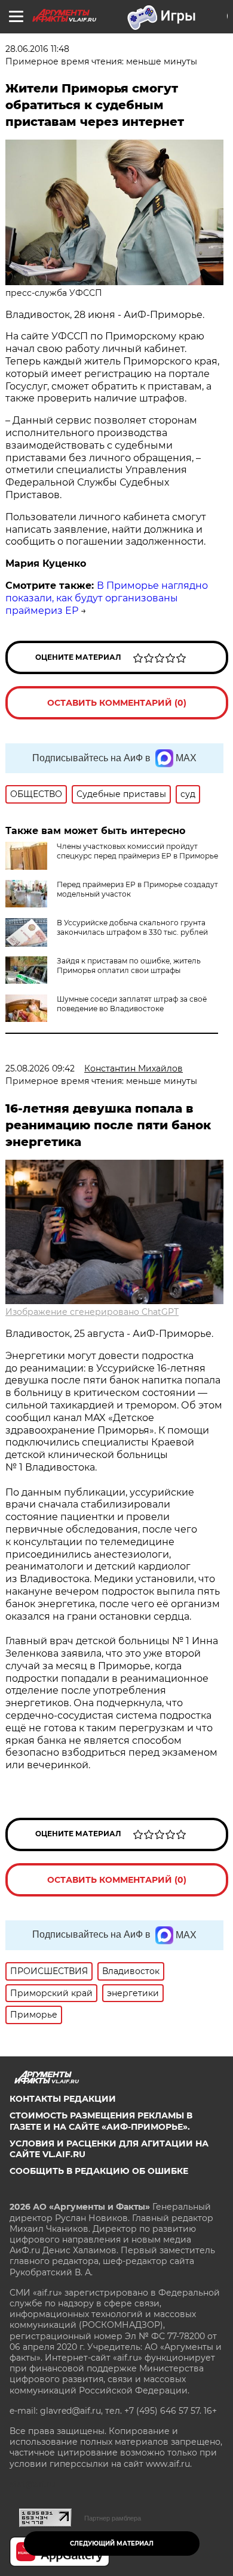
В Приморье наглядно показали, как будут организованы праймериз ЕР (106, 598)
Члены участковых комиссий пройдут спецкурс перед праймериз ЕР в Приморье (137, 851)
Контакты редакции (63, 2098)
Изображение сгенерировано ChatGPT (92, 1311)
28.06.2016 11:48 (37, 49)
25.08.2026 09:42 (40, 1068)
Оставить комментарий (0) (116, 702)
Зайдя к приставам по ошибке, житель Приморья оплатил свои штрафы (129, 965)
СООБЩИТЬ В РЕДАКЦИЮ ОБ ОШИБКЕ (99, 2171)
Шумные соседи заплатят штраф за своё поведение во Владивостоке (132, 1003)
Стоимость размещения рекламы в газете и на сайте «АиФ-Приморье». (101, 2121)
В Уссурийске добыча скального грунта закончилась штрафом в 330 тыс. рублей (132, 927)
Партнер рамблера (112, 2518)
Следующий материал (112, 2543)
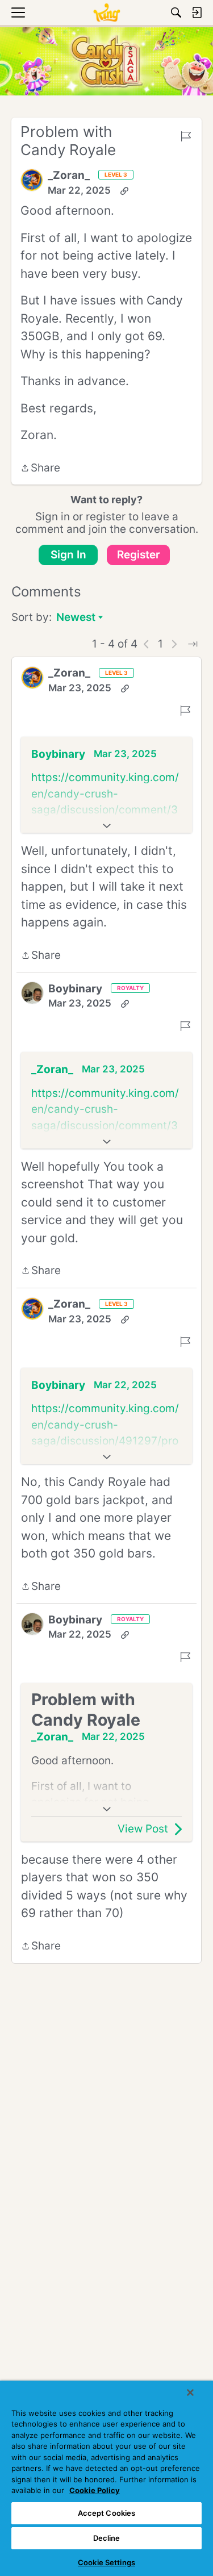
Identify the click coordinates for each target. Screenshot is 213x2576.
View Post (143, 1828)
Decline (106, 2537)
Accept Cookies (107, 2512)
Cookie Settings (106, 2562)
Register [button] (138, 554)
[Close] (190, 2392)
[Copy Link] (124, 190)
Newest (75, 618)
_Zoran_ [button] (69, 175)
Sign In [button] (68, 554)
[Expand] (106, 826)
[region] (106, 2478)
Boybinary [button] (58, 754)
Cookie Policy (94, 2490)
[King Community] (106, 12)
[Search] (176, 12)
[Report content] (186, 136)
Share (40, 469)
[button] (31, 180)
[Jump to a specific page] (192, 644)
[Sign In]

# WHAT YOU ARE ASKED TO DO
Copy each line of the data above that holds "Приморье".

# FINISHED EXERCISE
В Приморье наглядно показали, как будут организованы праймериз ЕР (106, 598)
Члены участковых комиссий пройдут спецкурс перед праймериз ЕР в Приморье (137, 851)
Стоимость размещения рекламы в газете и на сайте «АиФ-Приморье». (101, 2121)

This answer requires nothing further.